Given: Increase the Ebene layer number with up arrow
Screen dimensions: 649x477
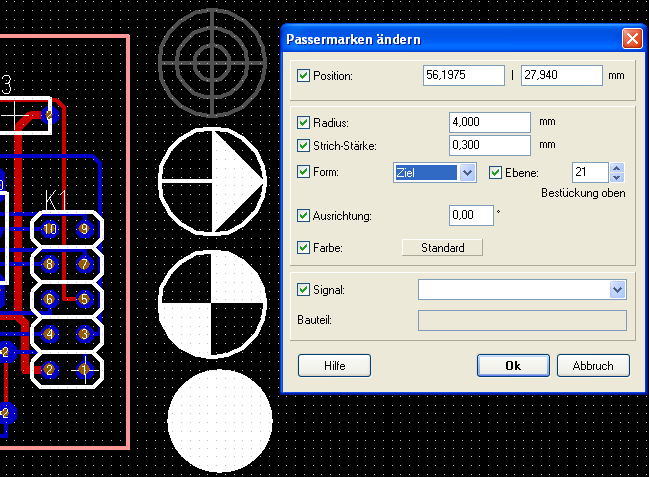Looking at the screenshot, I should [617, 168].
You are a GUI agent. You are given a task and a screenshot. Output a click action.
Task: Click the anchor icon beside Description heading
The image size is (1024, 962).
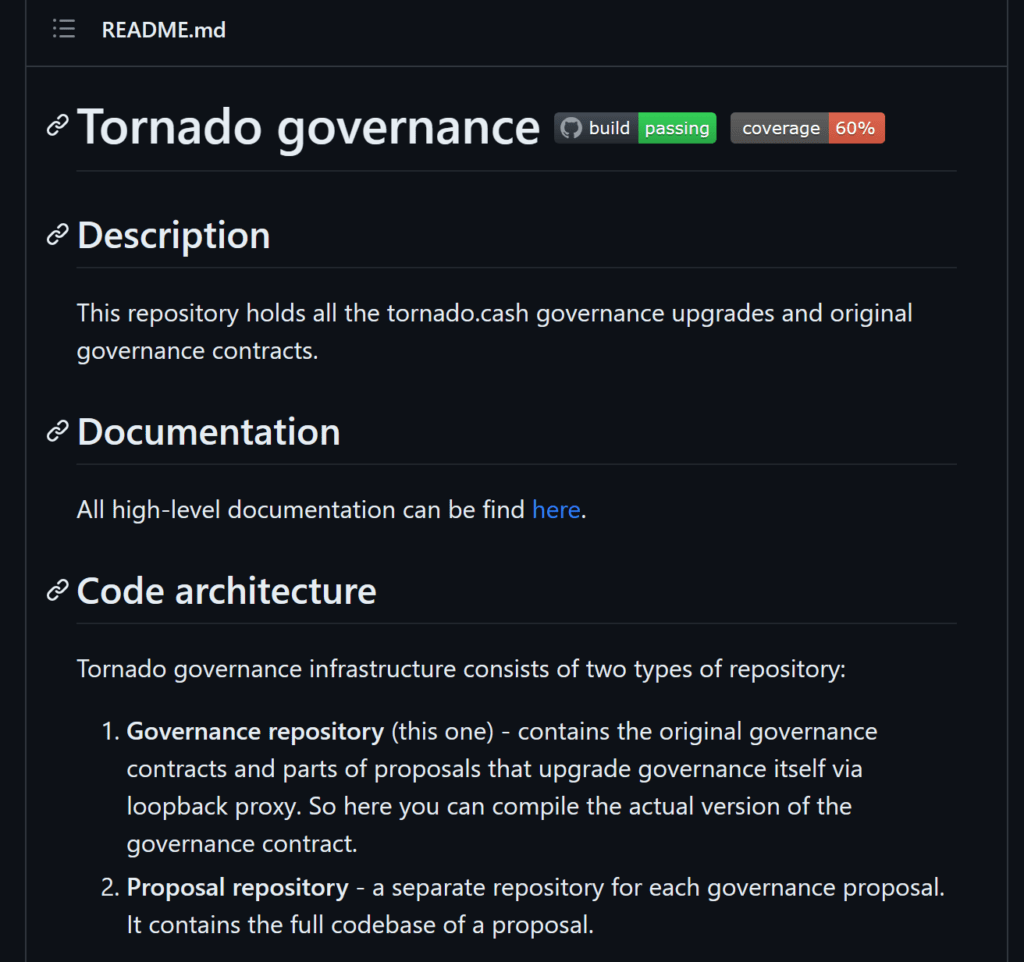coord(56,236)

::::::::::

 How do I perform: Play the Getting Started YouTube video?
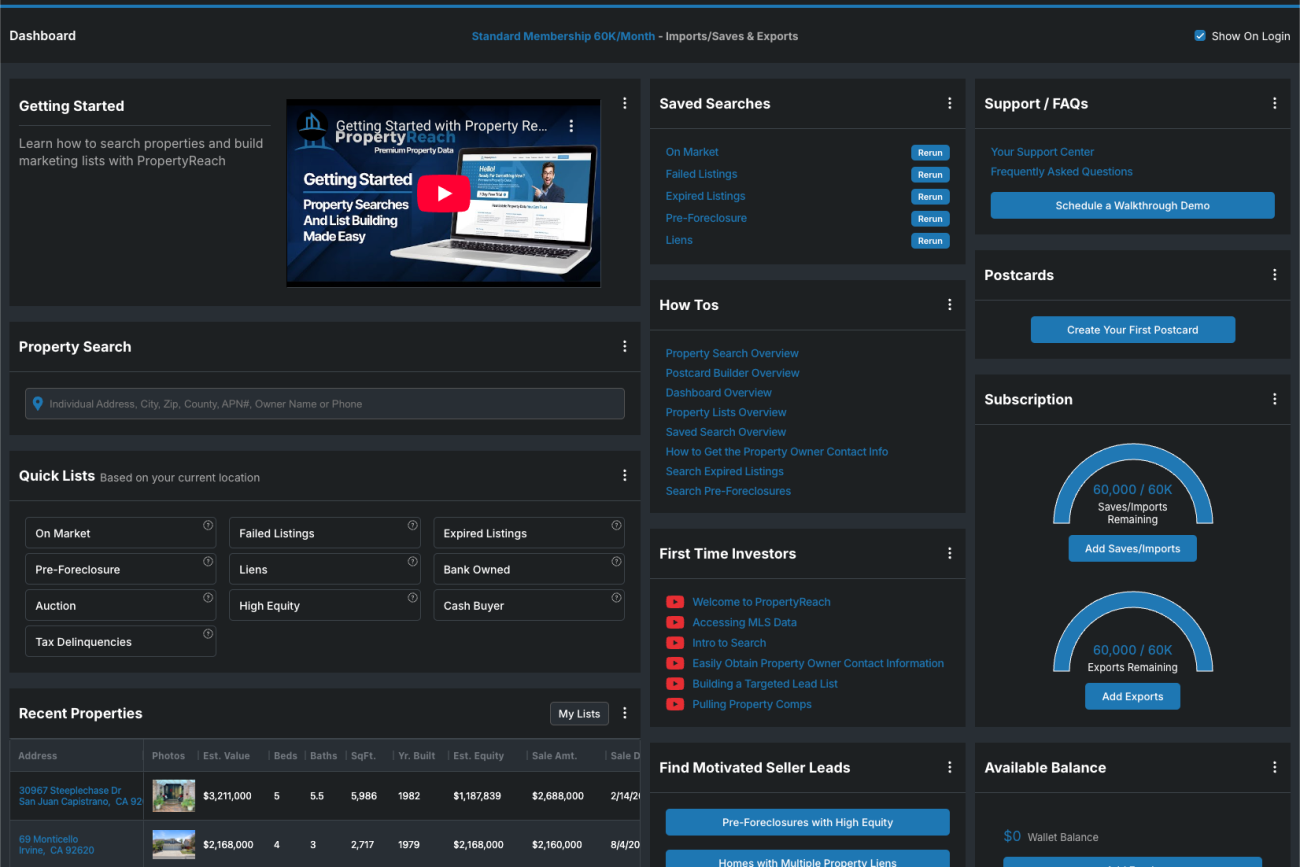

::::::::::

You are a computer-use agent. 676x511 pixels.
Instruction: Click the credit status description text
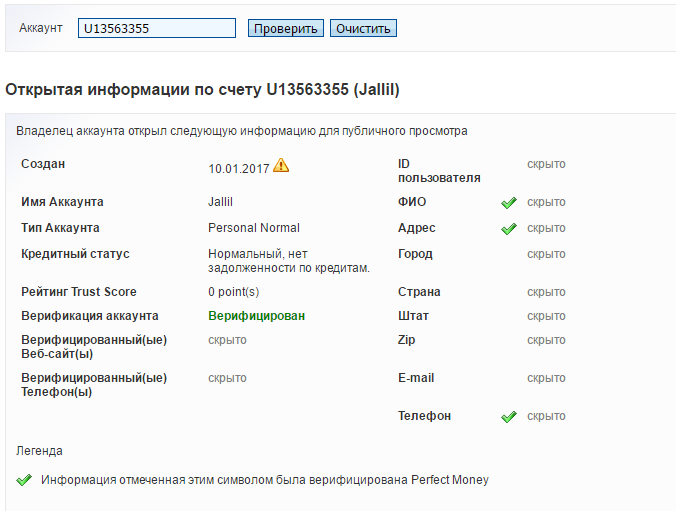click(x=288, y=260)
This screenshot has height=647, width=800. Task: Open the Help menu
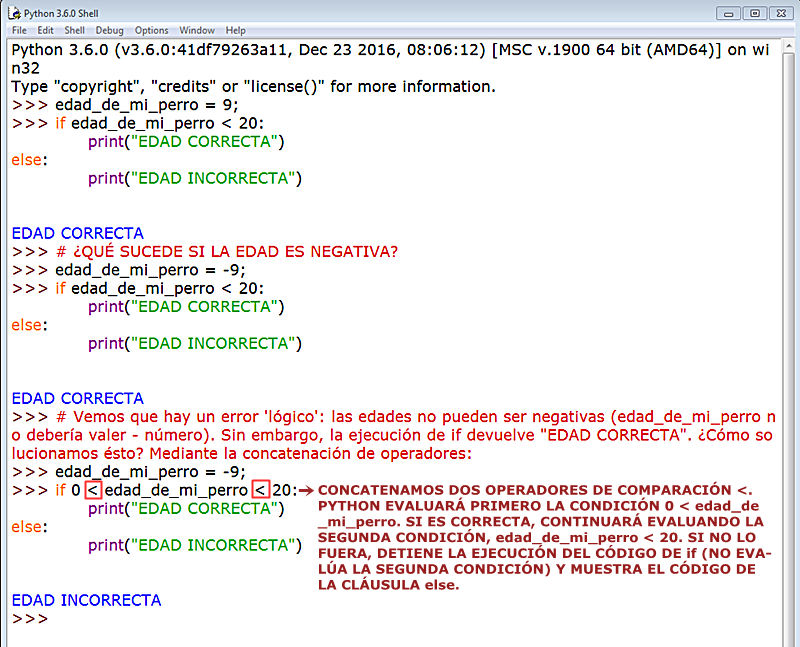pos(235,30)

::::::::::

■ About this exercise: Please go through the data above and copy each line containing the word "agent".

■ Output:
You are a GUI agent. You are given a task and a screenshot. Output a click action.
You are a computer-use agent. 676x511 pixels.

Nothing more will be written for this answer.